El cerrador de los Padres, Mason Miller, es tan bueno que ni la IA puede replicar su dominancia en el montículo
Hace cinco años, el Trajekt Arc llegó a las jaulas de bateo de Grandes Ligas y se popularizó enormemente por su capacidad para simular con precisión cualquier pitcheo de cualquier lanzador. Para los bateadores que buscaban entrenar su vista contra algunos de los lanzamientos más devastadores del mundo, la máquina se convirtió en una herramienta revolucionaria. Sin embargo, cuando se trata de prepararse para enfrentar el cerrador de los San Diego Padres, Mason Miller, resulta inútil.
Resulta que la excelencia de Miller no puede ser capturada por la IA.
"Trajekt es increíble", dijo el tercera base de Los Ángeles Dodgers, Max Muncy. "Pero hay ciertas cosas que no puede imitar. No puede imitar esa pelota que sale disparada de su mano con tanta fuerza. Serán un ciento, pero no son el mismo ciento".

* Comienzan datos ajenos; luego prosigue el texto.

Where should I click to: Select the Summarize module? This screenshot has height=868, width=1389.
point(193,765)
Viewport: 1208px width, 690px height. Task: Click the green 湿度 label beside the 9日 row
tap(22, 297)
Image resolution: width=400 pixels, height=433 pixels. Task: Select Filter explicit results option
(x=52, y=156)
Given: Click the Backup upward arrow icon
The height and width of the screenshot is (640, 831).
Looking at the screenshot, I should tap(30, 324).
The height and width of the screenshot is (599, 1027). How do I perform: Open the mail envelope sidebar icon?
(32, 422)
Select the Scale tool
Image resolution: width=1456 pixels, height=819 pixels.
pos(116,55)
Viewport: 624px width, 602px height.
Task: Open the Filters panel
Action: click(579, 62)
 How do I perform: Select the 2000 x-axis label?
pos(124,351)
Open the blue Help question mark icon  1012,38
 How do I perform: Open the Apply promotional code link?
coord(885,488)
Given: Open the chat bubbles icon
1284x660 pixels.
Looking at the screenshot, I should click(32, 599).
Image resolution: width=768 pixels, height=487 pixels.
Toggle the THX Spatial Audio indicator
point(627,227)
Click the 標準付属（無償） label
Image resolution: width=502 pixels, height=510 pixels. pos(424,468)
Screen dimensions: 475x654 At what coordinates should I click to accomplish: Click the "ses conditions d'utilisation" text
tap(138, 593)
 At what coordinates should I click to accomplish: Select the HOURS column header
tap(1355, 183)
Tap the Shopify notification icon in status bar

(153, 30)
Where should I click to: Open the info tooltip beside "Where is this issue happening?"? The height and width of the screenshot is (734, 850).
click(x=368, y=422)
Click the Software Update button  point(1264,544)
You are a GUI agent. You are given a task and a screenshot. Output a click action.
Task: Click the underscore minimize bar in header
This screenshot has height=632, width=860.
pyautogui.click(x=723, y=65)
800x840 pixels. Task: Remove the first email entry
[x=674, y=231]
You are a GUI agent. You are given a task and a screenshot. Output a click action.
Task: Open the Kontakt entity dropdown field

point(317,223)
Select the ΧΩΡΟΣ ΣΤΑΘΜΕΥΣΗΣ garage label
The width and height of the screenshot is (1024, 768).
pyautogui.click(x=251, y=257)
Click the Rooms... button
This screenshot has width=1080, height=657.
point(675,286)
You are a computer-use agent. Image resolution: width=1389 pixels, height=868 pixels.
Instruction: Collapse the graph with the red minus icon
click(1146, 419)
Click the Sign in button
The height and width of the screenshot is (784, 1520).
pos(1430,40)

Muncy lo experimentó en dos noches consecutivas en San Diego el mes pasado, durante sus dos primeros encuentros con Miller. Muncy se ponchó en su primer turno al bat y consiguió una base por bolas en el segundo, y durante todo el proceso, se sintió impotente. Como bateador zurdo, Muncy tiene más tiempo para recoger la pelota de la mano derecha de Miller. Pero en lugar de ver la trayectoria o el efecto para distinguir una recta de un slider, uno de los bateadores más disciplinados del deporte vio lo que parecía una bombilla que se acercaba a él a una velocidad increíble. Muchos de los lanzamientos que Muncy ve a lo largo de la temporada no se sienten tan rápidos como indica el radar de la pizarra.
Con Miller, es al revés.
"Dice '101' o '102' cuando en realidad se siente como 110", dijo Muncy. "Parece imposible poner la pelota en juego".
Estadísticamente, casi lo ha sido.
Con una efectividad de 1.01 y 18 salvamentos en 18 oportunidades esta temporada, Miller ostenta una tasa de ponches del 49 por ciento, la más alta entre los pitchers con, al menos, 25 entradas lanzadas (el segundo mejor es el abridor de los Milwaukee Brewers, Jacob Misiorowski, con un 39.6 por ciento), y está a punto de convertirse en uno de los tres únicos relevistas en la historia en ponchar a la mitad de sus bateadores rivales. De los 104 bateadores a los que se ha enfrentado esta temporada, 51 se han ponchado y sólo 12 han conectado hits. Todos han sido sencillos.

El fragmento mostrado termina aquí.